SOCCER and rugby clubs all over Ireland scored more than €5 million in National Lottery Good Cause funding last year, it has been revealed.
The funding was announced ahead of ‘Super Sports’ Saturday when the Irish rugby team played South Africa in the International Series and before the football team’s first outing against Denmark in the World Cup qualifier clash.
The National Lottery said the soccer and rugby national governing bodies received over €5 million in vital funding for their youth development programmes in 2016.
Distributed through Sport Ireland, the Football Association of Ireland (FAI) received €2.7 million in funding, while the Irish Rugby Football Union (IRFU) granted €2.36 million.
Included in the figures is an investment for the Women in Sport programme of €142,000 for football and €114,000 for rugby. Apart from football and rugby the total amount of Good Cause funding last year was over €45 million, benefitting 895 community sports projects.

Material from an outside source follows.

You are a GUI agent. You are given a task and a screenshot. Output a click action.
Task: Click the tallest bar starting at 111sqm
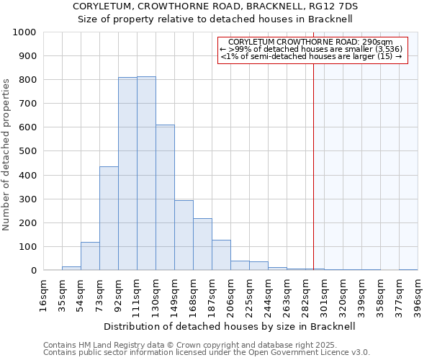pos(146,174)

One of the beneficiaries was the Liberty Saints Rugby Football Club in Dublin 8.
Liberty Saints is a rugby club unlike any other, and not just because it doesn’t have a pitch.
Based in the heart of the Liberties in Dublin 8, it provides rugby and a sense of belonging to potentially vulnerable youths in an area with a population of 55,000, 10 primary schools and no playing fields.

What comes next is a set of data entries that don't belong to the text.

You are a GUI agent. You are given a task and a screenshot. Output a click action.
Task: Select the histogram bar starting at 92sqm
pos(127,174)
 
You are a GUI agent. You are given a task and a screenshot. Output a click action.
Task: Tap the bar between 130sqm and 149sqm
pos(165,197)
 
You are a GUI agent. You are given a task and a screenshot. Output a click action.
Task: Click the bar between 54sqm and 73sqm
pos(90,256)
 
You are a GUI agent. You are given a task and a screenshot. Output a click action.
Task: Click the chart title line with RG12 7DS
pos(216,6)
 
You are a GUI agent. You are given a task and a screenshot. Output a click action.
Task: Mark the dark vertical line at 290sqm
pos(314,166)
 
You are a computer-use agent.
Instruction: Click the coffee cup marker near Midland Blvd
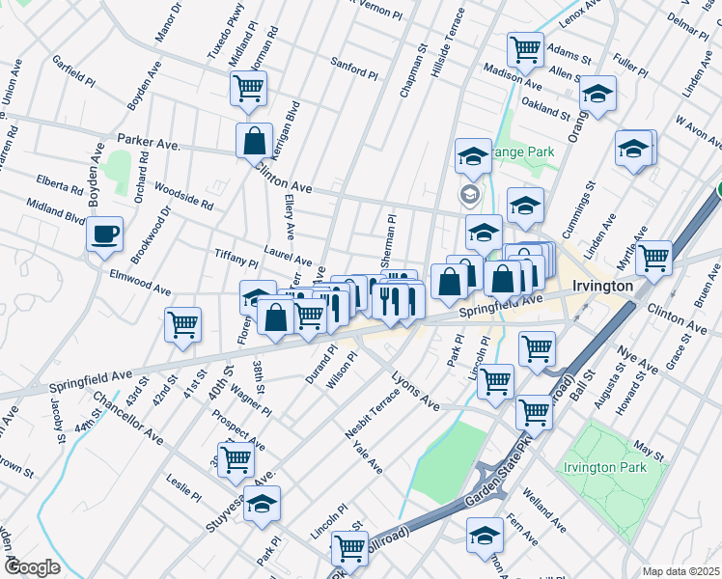coord(104,233)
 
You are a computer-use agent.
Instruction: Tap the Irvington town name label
coord(602,287)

The club, which began life as an after-school project in 2008, is a hugely positive intervention in the lives of boys in their early to mid-teens.
The club’s coaches act as role models and help their players to steer a path through the difficult terrain of their youth.
In 2014, the club received €8,000 for essential training gear and, critically, somewhere to store it.
“We bought a 20-foot container,” Liberty Saints president Tom Magee said.
“As we don’t have a training ground, whatever we got we had to secure.”
The container is stored where the players train – on a patch of land about the size of a couple of tennis courts at St James’s Primary School in Dublin 8.
Magee did not follow an orthodox path into rugby. He took the game up at the age of 26 and ended up on the Leinster squad at 29.
Some Saints players now have equally impressive stories to tell.
“Blackrock College have taken two on scholarships and Terenure have taken four,” Magee revealed.
The club, according to Magee, has ambitions that go far beyond the field of play.
“The aim is to rejuvenate the community of Dublin 8 through rugby.”
And, bit by bit, that inspiring ambition appears to be working.
“We put rugby in front of these guys who had no outlets.
“They were like coiled springs all day long. Parents, teachers even the guards got in touch commenting on how much these guys had come on,” he said.
Dermot Griffin, CEO of the National Lottery, said Ireland is a great sporting nation.
“And the National Lottery is proud that its Good Causes fund is helping the development of all sport disciplines, including rugby and soccer.
“We hope that the investment in these sports will help create the next generation of Ireland’s soccer and rugby heroes.
As well as contributing to the development of the sports, funding is also helping improve the lifestyles of our young people, making us a healthier and happier nation.”
Approximately 30 cent in every €1 spent on National Lottery games go back to Good Causes in the areas of sport, youth, health, welfare, education, arts and heritage.
In 2016 alone, the National Lottery raised €213 million for such Good Causes.
In total, more than €5 billion has been raised for Good Causes since the National Lottery was established 30 years ago.